**Activity:** Scan the lines below for "will" and copy the matches.

+++

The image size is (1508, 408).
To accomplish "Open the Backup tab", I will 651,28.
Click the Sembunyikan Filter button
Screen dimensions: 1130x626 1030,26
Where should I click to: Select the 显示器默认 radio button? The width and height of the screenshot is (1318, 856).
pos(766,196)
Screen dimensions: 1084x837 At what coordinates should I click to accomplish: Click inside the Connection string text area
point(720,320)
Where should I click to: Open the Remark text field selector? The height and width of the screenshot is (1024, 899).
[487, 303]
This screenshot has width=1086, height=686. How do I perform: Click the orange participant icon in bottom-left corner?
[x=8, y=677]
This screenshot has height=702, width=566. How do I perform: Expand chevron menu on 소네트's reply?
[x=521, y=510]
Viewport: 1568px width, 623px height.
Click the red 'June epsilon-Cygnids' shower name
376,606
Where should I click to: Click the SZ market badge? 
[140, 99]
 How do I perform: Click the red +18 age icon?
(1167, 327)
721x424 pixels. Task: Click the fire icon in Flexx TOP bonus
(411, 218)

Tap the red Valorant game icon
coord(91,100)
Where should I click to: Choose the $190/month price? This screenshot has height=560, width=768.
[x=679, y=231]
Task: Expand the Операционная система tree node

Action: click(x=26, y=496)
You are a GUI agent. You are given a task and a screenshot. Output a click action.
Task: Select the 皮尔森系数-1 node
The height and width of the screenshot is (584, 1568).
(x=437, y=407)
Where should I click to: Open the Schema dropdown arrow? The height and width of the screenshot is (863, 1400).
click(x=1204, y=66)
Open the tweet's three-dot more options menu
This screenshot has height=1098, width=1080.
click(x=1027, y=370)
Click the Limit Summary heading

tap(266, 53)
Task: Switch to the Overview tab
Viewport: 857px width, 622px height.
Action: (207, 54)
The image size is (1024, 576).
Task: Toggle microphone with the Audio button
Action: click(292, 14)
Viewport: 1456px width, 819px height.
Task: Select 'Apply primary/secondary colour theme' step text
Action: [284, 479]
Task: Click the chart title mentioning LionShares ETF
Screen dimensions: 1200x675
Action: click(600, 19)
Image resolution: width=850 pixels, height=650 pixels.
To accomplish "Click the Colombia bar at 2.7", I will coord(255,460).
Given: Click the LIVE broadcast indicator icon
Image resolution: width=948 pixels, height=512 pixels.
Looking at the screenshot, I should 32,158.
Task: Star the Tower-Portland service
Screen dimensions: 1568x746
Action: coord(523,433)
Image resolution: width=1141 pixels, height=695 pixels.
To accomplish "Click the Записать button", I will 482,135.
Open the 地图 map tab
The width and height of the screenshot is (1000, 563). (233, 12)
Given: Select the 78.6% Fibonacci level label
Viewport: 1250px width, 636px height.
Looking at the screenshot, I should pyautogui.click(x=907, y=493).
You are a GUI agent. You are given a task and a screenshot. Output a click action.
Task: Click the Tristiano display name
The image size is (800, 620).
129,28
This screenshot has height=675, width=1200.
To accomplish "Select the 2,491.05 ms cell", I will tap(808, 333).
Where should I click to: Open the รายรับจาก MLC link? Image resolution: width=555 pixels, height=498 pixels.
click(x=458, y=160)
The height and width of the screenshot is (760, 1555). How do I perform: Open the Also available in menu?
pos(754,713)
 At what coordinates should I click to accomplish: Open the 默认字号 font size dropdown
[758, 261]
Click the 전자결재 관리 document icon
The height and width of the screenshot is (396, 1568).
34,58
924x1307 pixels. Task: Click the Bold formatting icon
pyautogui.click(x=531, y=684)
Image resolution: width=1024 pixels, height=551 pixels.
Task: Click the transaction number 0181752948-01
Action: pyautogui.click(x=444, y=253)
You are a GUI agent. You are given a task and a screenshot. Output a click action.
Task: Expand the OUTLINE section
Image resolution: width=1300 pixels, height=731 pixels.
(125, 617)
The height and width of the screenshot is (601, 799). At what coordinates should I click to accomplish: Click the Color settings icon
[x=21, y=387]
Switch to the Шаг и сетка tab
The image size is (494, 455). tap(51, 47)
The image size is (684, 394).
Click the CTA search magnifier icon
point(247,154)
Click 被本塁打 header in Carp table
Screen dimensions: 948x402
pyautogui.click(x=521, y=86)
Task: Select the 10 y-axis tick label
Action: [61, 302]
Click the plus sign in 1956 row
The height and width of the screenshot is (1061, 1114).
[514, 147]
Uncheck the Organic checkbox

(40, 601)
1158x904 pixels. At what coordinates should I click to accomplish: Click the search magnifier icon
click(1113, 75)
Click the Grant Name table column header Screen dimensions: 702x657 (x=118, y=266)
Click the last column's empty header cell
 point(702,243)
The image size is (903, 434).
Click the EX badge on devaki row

+++

**Your solution:**
To accomplish "Open the Backup tab", I will 651,28.
To accomplish "Click the Colombia bar at 2.7", I will coord(255,460).
To accomplish "Click the Записать button", I will 482,135.
To accomplish "Select the 2,491.05 ms cell", I will tap(808, 333).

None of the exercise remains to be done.